MUMBAI: The Reserve Bank of India (RBI) that elected to retain the repo rate at 6.5 per cent has in its latest Monetary Policy Committee (MPC) meeting, prioritised liquidity enhancement.
By slashing the cash reserve ratio (CRR) by 50 basis points to 4 per cent from 4.5 per cent, the central bank aims to release Rs1.16 lakh crore into the banking system even as the banks are struggling with lagging deposit growth compared with robust credit expansion.
This move provides a significant cushion for lenders, enhancing their capacity to lend without relying entirely on accelerating deposit mobilisation.
How CRR cut helps banks
Banks have been grappling with tight liquidity conditions exacerbated by seasonal factors like advance tax outflows, GST payments, and heightened credit demand during the festive season.
The CRR cut reduces the proportion of funds banks must park with the RBI as a reserve, directly freeing up resources to support lending and operational needs.

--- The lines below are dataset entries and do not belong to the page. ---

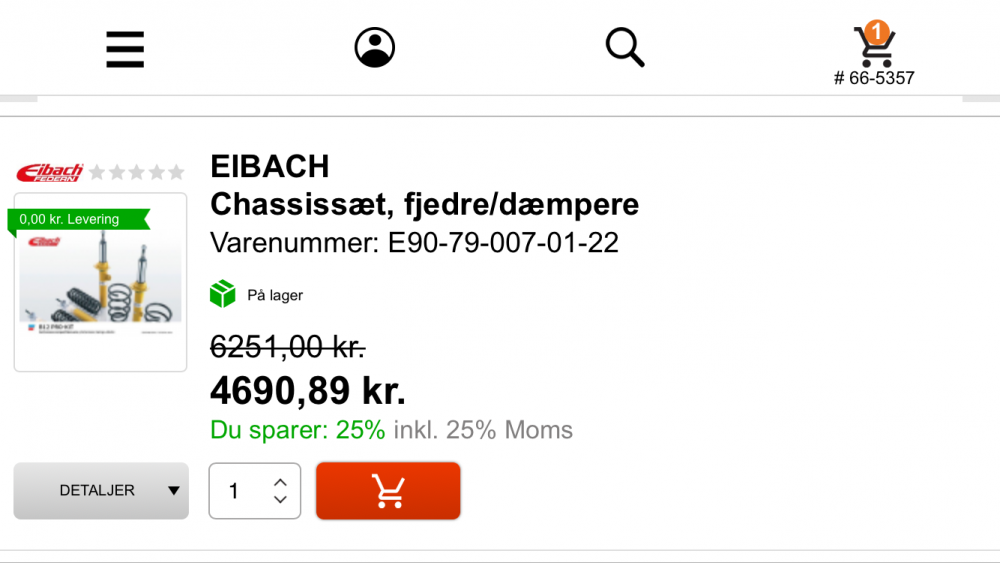Click the quantity input field
This screenshot has width=1000, height=563.
[254, 490]
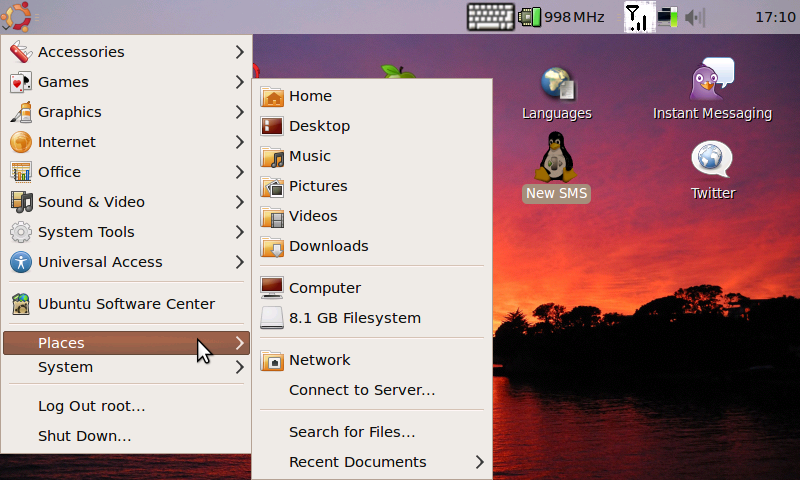Open Ubuntu Software Center

click(126, 304)
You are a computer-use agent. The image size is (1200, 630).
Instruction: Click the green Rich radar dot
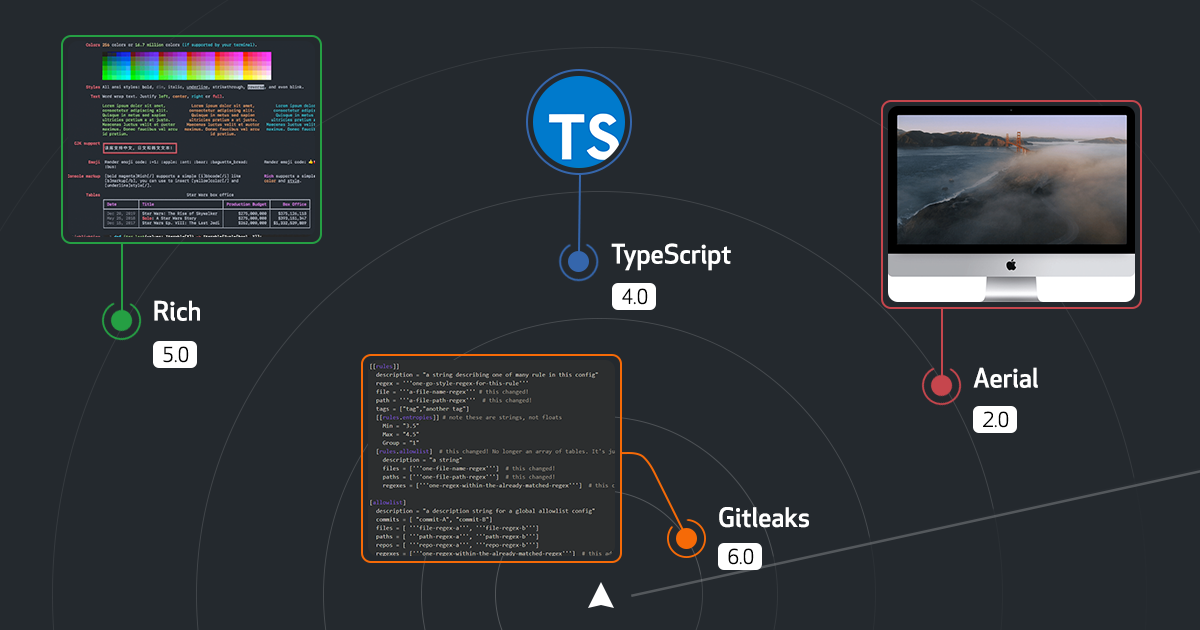(x=122, y=320)
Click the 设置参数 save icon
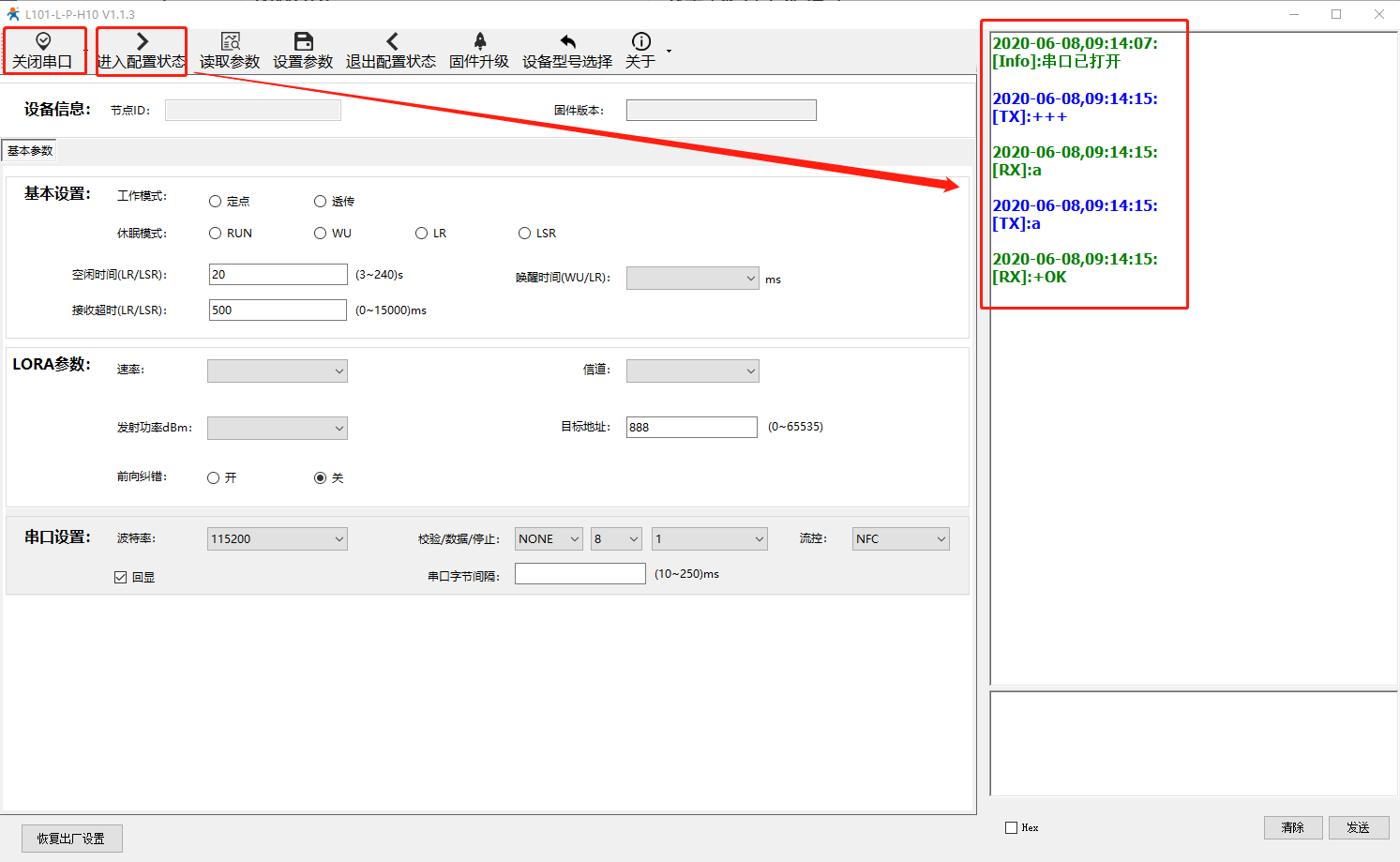 click(303, 41)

Notably, the surplus liquidity will alleviate immediate pressure on banks to aggressively raise deposits, which has been a challenge as deposit growth continues to trail behind credit growth. This measure could also dampen the upward pressure on deposit rates, providing some relief to banks’ cost structures.
Lending boost
The released funds are expected to spur lending, stimulating economic activity amid global and domestic headwinds. Analysts view this step as a net interest margin (NIM) accretive measure for banks, improving profitability while enabling them to pass on benefits to borrowers.
The potential for increased credit availability aligns with the RBI’s efforts to balance growth and inflationary pressures.
Repo rate steady
While providing liquidity support through the CRR cut, the RBI has maintained the Repo rate at 6.5 per cent for the 11th consecutive time. This decision was reached via a 4-2 majority vote, reflecting differences within the MPC on managing growth versus inflation.

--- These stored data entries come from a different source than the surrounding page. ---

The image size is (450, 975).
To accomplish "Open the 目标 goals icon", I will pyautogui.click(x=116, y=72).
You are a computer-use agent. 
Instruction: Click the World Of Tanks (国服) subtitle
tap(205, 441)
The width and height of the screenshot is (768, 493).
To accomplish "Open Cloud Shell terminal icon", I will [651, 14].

The unchanged Repo rate ensures external benchmark-linked lending rates (EBLRs) remain steady, providing relief to borrowers by avoiding hikes in equated monthly installments (EMIs).
However, persistent food inflation and elevated consumer price index (CPI) levels have kept the central bank cautious. Retail inflation surged to a 14-month high of 6.21 per cent in October, above the RBI’s tolerance band, compelling the policy stance to remain “neutral.”
Inflation forecasts
The MPC also revised its economic projections, lowering the GDP growth forecast for FY25 to 6.6 per cent from 7.2 per cent, citing a slowdown observed in Q2. Conversely, the inflation estimate was raised to 4.8 per cent, highlighting sustained price pressures. Governor Shaktikanta Das emphasised the importance of durable price stability as a foundation for sustainable growth.
Implications for borrowers
The CRR cut’s impact on deposit and lending rates will be keenly observed. While the immediate effect may lead to a marginal reduction in deposit rates due to enhanced liquidity, it could also result in a slower pace of lending rate hikes under the marginal cost of fund-based lending rate (MCLR) system.
Borrowers tied to Repo-linked loans, however, benefit directly from the unchanged policy rate. In the broader context, this policy adjustment seeks to balance liquidity needs with inflation control, setting the stage for sustained economic recovery.